> **Records to use**
== Segment start ==

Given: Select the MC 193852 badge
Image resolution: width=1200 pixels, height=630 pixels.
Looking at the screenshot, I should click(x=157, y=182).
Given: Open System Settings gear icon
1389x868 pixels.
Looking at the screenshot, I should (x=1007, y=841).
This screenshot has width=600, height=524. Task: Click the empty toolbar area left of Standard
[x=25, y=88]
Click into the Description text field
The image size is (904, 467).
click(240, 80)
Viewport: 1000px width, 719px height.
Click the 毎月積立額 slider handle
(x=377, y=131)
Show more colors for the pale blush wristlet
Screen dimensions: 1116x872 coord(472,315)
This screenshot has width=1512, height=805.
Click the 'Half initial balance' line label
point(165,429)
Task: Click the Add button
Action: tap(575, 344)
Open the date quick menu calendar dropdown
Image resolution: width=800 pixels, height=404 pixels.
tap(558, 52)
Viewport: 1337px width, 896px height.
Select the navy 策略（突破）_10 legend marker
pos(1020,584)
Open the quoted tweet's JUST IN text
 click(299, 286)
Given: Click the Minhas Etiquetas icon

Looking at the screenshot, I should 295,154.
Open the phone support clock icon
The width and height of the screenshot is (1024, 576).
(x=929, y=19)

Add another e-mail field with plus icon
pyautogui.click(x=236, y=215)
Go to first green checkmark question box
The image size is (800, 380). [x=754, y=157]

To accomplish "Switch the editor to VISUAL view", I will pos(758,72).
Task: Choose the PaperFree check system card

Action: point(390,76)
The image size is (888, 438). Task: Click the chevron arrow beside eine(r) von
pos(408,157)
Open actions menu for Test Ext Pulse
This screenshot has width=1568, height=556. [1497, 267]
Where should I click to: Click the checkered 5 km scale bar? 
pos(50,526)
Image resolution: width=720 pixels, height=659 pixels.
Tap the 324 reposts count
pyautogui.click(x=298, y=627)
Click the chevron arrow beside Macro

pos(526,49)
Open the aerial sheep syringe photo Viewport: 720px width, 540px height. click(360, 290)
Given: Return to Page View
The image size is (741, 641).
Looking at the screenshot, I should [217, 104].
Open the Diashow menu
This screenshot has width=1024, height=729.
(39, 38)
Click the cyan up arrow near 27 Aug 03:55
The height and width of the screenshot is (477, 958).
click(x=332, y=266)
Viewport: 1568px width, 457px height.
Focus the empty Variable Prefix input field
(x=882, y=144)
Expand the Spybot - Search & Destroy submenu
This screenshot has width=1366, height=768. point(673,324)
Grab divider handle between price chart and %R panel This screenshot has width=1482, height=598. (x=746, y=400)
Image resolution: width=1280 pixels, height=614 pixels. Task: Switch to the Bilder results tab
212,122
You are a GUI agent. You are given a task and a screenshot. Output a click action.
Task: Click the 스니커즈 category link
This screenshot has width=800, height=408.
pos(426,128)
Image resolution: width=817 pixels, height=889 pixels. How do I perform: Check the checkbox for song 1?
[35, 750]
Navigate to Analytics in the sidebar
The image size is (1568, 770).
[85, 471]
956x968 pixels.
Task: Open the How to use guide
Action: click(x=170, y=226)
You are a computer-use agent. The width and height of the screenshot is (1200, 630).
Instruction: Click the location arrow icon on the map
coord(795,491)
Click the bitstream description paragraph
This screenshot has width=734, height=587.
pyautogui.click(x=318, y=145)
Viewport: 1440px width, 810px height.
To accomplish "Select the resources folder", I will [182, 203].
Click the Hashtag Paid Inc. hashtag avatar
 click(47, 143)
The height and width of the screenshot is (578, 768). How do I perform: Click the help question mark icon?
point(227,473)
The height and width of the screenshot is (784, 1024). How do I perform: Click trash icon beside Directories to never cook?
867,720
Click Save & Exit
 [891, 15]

== Segment end ==

> **Aim of the task**
What lines above contain "Viewport"? Copy them out.

> **Completed task**
Viewport: 1000px width, 719px height.
Viewport: 1337px width, 896px height.
Open the aerial sheep syringe photo Viewport: 720px width, 540px height. click(360, 290)
Viewport: 1568px width, 457px height.
Viewport: 1440px width, 810px height.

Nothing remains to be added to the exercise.